# Cute maltese traits



## Maizy Moo's Mum (Jul 4, 2012)

Maizy does lots of very cute things and makes me smile so much, infact has me in stitches sometimes so thought i would share and see if some of your puppies do the same things!!

1) Early morning- When my boyfriend goes to work in the morning me and Maizy head go back to sleep, she likes to at this point sleep on my head i think she thinks she is a pillow...or as close to my body as possible!!!!

2) Morning mummy- The minute i show any sign that i am awake in the morning she jumps on me and showers my face with licks and kisses!!

3) Shower time- When im having a shower or bath she likes to stand up on her back legs with her front paws on the bath licking the side of the bath!!

4) When you get out of the shower she wants to give me an extra clean with lots of licks on my feet (i can only assume i taste yummy!!)

5) She doesnt like me to carry all her toys down stairs in the morning she insists on carrying one, normally her favourite!

6) Digging- she makes me laugh so much when she is digging normally on the sofa, her bed or our bed just to try and find a cozy spot!

7) When she comes and sits on my lap she does a couple of circles to make sure she is in the best spot...

8) Resting her head on any part of my body if she is laying next to us she still likes her head to be rested on my leg or arm bless her!!

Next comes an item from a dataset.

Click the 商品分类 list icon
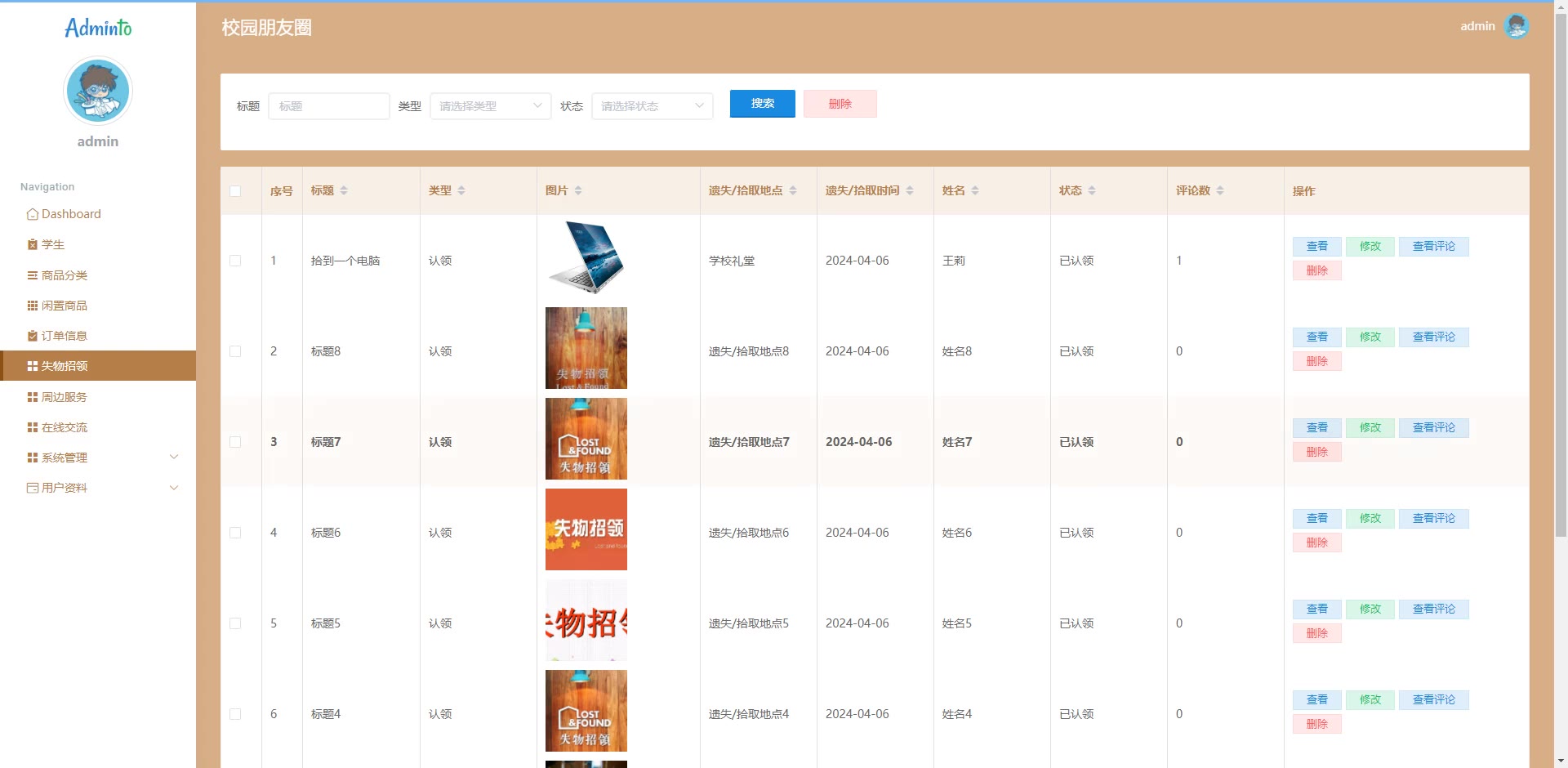Viewport: 1568px width, 768px height. point(33,275)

Cant think of any more at the moment! What do your little ones do that make you laugh??? :w00t:

Lisa


----------



## Furbabies mom (Jul 25, 2011)

Laurel always carries her toys around too, and if I'm gone and come home instead of barking she'll get a toy and squeak it at me! She also licks my legs when I'm done with my bath. She also sneezes for attention, and of my three she is the only "digger" that I have. She lays her little head in my shoulder when I pick her up.


----------



## michellerobison (Dec 17, 2009)

Mine do all that too. Sasha likes to sneak toys out whenever she leaves the house,even just to potty. We have to frisk her before she goes out or we will find toys in the yard, or after the winter snow melt,we find toys...

Bitsy and Rylee are my circlers...and my feet lickers. Sasha licks everything else...

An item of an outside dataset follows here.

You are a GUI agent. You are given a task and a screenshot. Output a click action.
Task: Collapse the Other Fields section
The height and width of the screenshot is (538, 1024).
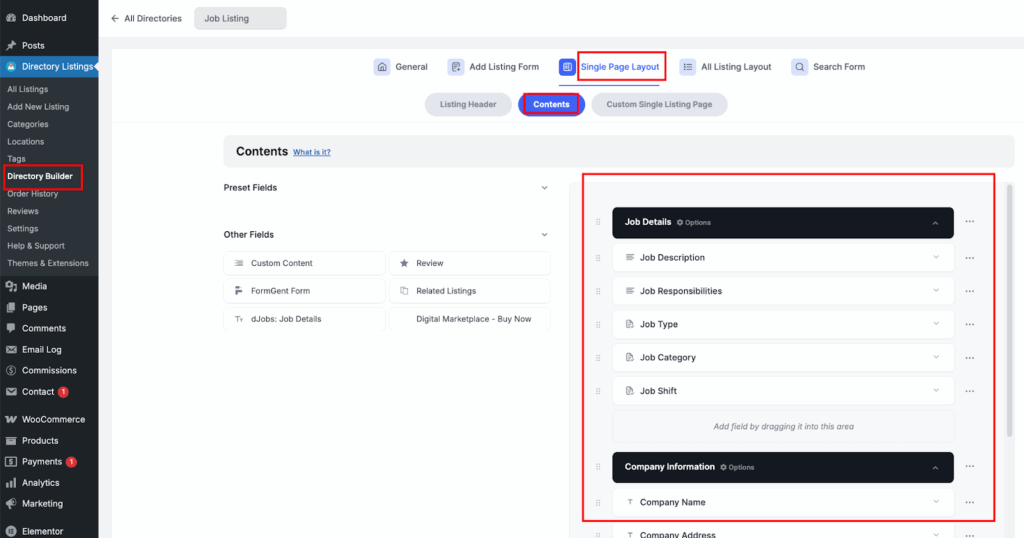[x=544, y=235]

Sasha makes the sassy "woo woo" at me, like she's giving me her opinion...


----------



## Maizy Moo's Mum (Jul 4, 2012)

Oh and i forgot to add maizy likes to crawl towards you when she has just woken up! and when eating her kibble she takes each piece out one bit at a time to eat it off the floor!!! funny little things arent they!


----------



## Furbabies mom (Jul 25, 2011)

Maizy Moo's Mum said:


> Oh and i forgot to add maizy likes to crawl towards you when she has just woken up! and when eating her kibble she takes each piece out one bit at a time to eat it off the floor!!! funny little things arent they!

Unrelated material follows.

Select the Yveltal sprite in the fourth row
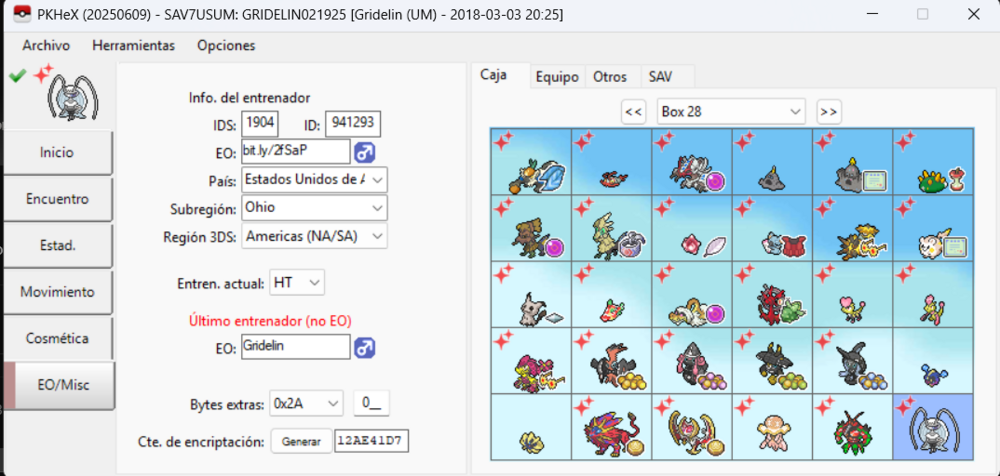612,361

All of my malts, now and at the bridge ate one piece of kibble at a time , taking it out of the bowl, and carrying it to another spot on the floor. The Yorkies eat out of the bowl. They are funny little things!!!


----------



## Furbabies mom (Jul 25, 2011)

Laurel also rubs her eyes with her paws when she first wakes up, like a person would!


----------



## BradyLily (Sep 9, 2009)

Lily crawls on the carpet towards me every morning also! Brady is the face kisser. He wakes up in the morning and lays on my chest kissing me until I stop him. They both dig. Love to dig on my leather recliner. Brady loves licking legs when you get out of the shower and they both love to rest their heads on a body part when they are sleeping. Brady is the one at a time eater and Lily never picks her head up until the food is gone! They are just the best!!!


----------



## ladodd (Jan 8, 2012)

I think they're such little charmers. Lily does this head bob over her food before she will take a bite. Also, both Jack and Addie meow like kittens when I get home and they're happy/excited. It's so cute. Jack will rake at my foot to be picked up, and when you go to get him, he rolls onto his back, he has me wrapped around his paw.


----------



## BradyLily (Sep 9, 2009)

Lily is my little snuggle bunny. If I wrap her in blankets she'll stay there as long as I do. She is such a good girl:innocent:


----------



## Shayna's Fluff (Jun 21, 2012)

Every morning when I take Willow out of her pen and sit down with her on my lap, she licks me like crazy!! She also likes to lick my arm for some reason.  lol.


----------



## lmillette (Apr 23, 2012)

Opey is a digger, on his bed, our bed, the couch! It is funny! He also pulls one or two pieces of his food out of his bowl when he starts to eat and then will eat out of the bowl. Once in a while he will go through a faze where he won't eat of the bowl or pull food out to start eating so I have to take some of the bowl and put it on the floor or dump the whole bowl on a paper plate and then he will eat it!! Silly little guy! He is a lazy boy in the morning. When you get up, he stays in bed until you drag him out of bed like getting a kid up for school to go potty!! When he isn't sure what something is, he leans into it and gives it a growl, smells it and moves on like nothing!! LOL!! They really are charmers and funny little babies!


----------



## CorkieYorkie (Apr 10, 2012)

lmillette said:


> Opey is a digger, on his bed, our bed, the couch! It is funny! He also pulls one or two pieces of his food out of his bowl when he starts to eat and then will eat out of the bowl. Once in a while he will go through a faze where he won't eat of the bowl or pull food out to start eating so I have to take some of the bowl and put it on the floor or dump the whole bowl on a paper plate and then he will eat it!! Silly little guy! He is a lazy boy in the morning. When you get up, he stays in bed until you drag him out of bed like getting a kid up for school to go potty!! When he isn't sure what something is, he leans into it and gives it a growl, smells it and moves on like nothing!! LOL!! They really are charmers and funny little babies!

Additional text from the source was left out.